The other drew out a guide-book and read:

“The pyramid of the Sun Tonatiuh Itzcuatl damn this language anyhow a truncated artificial mound 216 feet high by about 721 and 761 feet at the base divided into five pyramidal sections or terraces which narrow as they ascend. Now that we’ve seen that, where do we eat?”

We left them below while we started up the long flight of stone steps that led up the five terraces of the larger pyramid, The Sun. It had been partially restored, and its surface of many-colored rocks, each the size of a domesticated cobblestone, originally held together with adobe, now gleamed white with Portland Cement. Upon its lofty top, covered to-day by a flat rock, there had once been a gigantic statue of the Sun, cut from a block of porphyry, and ornamented with gold. And here the Aztec priests had probably plunged their arms into many a victim’s breast, to draw out a beating heart, and toss the body of the sacrifice down the steep rocky sides to the wasteland beneath.

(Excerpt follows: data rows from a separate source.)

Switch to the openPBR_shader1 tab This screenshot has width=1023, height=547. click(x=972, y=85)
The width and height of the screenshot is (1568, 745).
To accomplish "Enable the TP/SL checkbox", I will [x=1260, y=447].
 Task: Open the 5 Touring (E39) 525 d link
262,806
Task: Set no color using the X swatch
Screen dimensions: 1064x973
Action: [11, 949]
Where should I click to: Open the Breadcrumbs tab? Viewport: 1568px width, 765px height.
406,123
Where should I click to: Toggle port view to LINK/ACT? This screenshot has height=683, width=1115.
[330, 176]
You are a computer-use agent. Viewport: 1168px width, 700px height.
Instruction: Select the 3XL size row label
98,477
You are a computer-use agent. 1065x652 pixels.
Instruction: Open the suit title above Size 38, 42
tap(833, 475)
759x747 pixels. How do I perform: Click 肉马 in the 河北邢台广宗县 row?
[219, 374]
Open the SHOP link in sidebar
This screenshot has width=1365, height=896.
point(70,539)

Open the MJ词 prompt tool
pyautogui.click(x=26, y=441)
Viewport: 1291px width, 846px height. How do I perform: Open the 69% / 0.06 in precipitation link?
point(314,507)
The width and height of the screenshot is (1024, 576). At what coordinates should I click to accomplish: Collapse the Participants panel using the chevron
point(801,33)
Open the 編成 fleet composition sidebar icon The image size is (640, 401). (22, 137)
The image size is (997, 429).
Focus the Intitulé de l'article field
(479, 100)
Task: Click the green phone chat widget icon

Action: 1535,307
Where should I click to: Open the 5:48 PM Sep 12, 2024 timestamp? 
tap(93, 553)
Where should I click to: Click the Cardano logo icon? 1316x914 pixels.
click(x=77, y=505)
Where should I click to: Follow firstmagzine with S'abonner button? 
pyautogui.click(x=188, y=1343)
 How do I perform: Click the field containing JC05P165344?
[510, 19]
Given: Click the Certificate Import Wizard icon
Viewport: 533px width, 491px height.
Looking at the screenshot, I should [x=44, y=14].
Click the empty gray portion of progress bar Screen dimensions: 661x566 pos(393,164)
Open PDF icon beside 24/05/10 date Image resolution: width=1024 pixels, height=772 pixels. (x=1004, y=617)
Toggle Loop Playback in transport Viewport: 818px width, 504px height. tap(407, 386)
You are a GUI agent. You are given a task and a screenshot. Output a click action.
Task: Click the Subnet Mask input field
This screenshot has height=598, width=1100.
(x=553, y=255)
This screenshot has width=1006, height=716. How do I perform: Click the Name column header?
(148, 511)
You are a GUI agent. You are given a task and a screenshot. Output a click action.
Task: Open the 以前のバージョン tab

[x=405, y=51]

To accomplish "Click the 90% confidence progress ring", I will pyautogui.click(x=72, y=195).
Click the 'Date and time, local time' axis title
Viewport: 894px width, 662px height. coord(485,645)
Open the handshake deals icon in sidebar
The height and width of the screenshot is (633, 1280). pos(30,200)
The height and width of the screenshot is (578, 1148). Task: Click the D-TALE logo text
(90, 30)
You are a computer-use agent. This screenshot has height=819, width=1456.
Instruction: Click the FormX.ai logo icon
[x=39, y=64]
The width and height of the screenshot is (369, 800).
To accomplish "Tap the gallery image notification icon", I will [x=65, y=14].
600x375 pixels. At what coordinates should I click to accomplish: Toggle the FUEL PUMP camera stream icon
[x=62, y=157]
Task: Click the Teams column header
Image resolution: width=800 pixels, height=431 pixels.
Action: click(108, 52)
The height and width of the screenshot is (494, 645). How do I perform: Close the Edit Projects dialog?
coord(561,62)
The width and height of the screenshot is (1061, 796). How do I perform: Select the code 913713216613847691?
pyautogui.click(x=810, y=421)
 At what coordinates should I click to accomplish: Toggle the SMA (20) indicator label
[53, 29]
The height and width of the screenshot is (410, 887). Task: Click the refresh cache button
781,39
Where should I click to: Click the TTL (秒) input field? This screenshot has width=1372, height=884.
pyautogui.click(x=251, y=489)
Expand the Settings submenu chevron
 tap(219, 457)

It was very quiet now, with the restful calm that one finds only upon a mountain-top. One could look down upon miles and miles of rolling plain dotted with cactus of many shades of green, clustering sometimes in prickly forests, stretching away in two parallel lines to mark a trail, arranging themselves in military rows to indicate a pulque hacienda, gathering in a hedge about the low flat roof of an adobe homestead. Here or there rose the unfailing spires and dome of another lonely church. In the fields a yoke of oxen, plowing a cornfield, seemed scarcely to move. The sky above was of vivid blue, with puffy white clouds along the horizon. Sounds drifted up from the world below—the mooing of a cow, the cackle of a hen, the tap of a hammer—each very distinct, yet so softened by distance that it seemed not to interrupt the silence—as though it merely came from a far-away land wherewith one had severed connection.

Then the two tourists came panting up the steps.

“Damn those stairs, anyway. They ought to have a railing on each side.”

Eustace blandly suggested an elevator, but the sarcasm was lost.

“We’d have one, if this was in Newburyport. We’d have a regular train service out here, and we’d put in a modern cafeteria. Boy, but you could make money out of this thing, if you had it in the United States! You could hire a bunch of Irishmen and dress them up like Aztecs, have a couple of girls doing an Indian dance on top, charge a fifty-cent admission—why, man, you’d clean up a fortune!”

As we started down to catch the evening train back to the taxi-screeching City of Mexico, Babbitt and Kennicott were carving their initials on the flat rock atop the Pyramid of the Sun.